-- BEGIN INPUT RECORDS --

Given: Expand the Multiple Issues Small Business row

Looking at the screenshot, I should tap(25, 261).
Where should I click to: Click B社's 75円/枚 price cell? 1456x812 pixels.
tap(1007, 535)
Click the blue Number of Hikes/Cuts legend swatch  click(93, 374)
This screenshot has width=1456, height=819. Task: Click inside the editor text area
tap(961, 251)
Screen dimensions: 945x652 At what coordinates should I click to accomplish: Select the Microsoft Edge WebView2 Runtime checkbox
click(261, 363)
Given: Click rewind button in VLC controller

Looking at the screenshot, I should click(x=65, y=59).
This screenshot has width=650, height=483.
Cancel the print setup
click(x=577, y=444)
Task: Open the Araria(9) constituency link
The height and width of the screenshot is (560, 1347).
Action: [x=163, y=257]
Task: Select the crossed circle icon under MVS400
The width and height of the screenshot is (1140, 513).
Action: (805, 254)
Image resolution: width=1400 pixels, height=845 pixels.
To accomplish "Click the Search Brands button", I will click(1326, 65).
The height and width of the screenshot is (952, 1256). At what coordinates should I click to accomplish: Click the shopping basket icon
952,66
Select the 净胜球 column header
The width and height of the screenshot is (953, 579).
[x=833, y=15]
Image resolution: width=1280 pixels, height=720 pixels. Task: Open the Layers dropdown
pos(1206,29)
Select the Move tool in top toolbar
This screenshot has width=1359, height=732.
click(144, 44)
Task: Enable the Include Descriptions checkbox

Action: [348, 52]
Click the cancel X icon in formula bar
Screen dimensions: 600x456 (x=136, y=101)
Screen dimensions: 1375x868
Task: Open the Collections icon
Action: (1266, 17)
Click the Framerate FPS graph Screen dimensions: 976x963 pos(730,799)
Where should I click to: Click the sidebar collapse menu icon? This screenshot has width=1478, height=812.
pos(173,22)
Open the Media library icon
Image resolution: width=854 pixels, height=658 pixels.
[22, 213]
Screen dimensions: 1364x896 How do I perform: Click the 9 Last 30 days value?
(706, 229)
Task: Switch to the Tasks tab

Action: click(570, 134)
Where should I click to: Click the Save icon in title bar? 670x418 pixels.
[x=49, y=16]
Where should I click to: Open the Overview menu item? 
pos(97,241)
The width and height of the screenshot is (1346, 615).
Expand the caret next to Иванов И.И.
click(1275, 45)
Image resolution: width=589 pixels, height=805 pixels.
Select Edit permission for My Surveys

-- END INPUT RECORDS --

• PROBLEM DESCRIPTION
Please arrange the material above as a Markdown table with two columns, Row and Line. Give each line its row number and skip the blank lines.

• FULL OUTPUT
| Row | Line |
|---|---|
| 1 | Given: Expand the Multiple Issues Small Business row |
| 2 | Looking at the screenshot, I should tap(25, 261). |
| 3 | Where should I click to: Click B社's 75円/枚 price cell? 1456x812 pixels. |
| 4 | tap(1007, 535) |
| 5 | Click the blue Number of Hikes/Cuts legend swatch  click(93, 374) |
| 6 | This screenshot has width=1456, height=819. Task: Click inside the editor text area |
| 7 | tap(961, 251) |
| 8 | Screen dimensions: 945x652 At what coordinates should I click to accomplish: Select the Microsoft Edge WebView2 Runtime checkbox |
| 9 | click(261, 363) |
| 10 | Given: Click rewind button in VLC controller |
| 11 | Looking at the screenshot, I should click(x=65, y=59). |
| 12 | This screenshot has width=650, height=483. |
| 13 | Cancel the print setup |
| 14 | click(x=577, y=444) |
| 15 | Task: Open the Araria(9) constituency link |
| 16 | The height and width of the screenshot is (560, 1347). |
| 17 | Action: [x=163, y=257] |
| 18 | Task: Select the crossed circle icon under MVS400 |
| 19 | The width and height of the screenshot is (1140, 513). |
| 20 | Action: (805, 254) |
| 21 | Image resolution: width=1400 pixels, height=845 pixels. |
| 22 | To accomplish "Click the Search Brands button", I will click(1326, 65). |
| 23 | The height and width of the screenshot is (952, 1256). At what coordinates should I click to accomplish: Click the shopping basket icon |
| 24 | 952,66 |
| 25 | Select the 净胜球 column header |
| 26 | The width and height of the screenshot is (953, 579). |
| 27 | [x=833, y=15] |
| 28 | Image resolution: width=1280 pixels, height=720 pixels. Task: Open the Layers dropdown |
| 29 | pos(1206,29) |
| 30 | Select the Move tool in top toolbar |
| 31 | This screenshot has width=1359, height=732. |
| 32 | click(144, 44) |
| 33 | Task: Enable the Include Descriptions checkbox |
| 34 | Action: [348, 52] |
| 35 | Click the cancel X icon in formula bar |
| 36 | Screen dimensions: 600x456 (x=136, y=101) |
| 37 | Screen dimensions: 1375x868 |
| 38 | Task: Open the Collections icon |
| 39 | Action: (1266, 17) |
| 40 | Click the Framerate FPS graph Screen dimensions: 976x963 pos(730,799) |
| 41 | Where should I click to: Click the sidebar collapse menu icon? This screenshot has width=1478, height=812. |
| 42 | pos(173,22) |
| 43 | Open the Media library icon |
| 44 | Image resolution: width=854 pixels, height=658 pixels. |
| 45 | [22, 213] |
| 46 | Screen dimensions: 1364x896 How do I perform: Click the 9 Last 30 days value? |
| 47 | (706, 229) |
| 48 | Task: Switch to the Tasks tab |
| 49 | Action: click(570, 134) |
| 50 | Where should I click to: Click the Save icon in title bar? 670x418 pixels. |
| 51 | [x=49, y=16] |
| 52 | Where should I click to: Open the Overview menu item?  |
| 53 | pos(97,241) |
| 54 | The width and height of the screenshot is (1346, 615). |
| 55 | Expand the caret next to Иванов И.И. |
| 56 | click(1275, 45) |
| 57 | Image resolution: width=589 pixels, height=805 pixels. |
| 58 | Select Edit permission for My Surveys |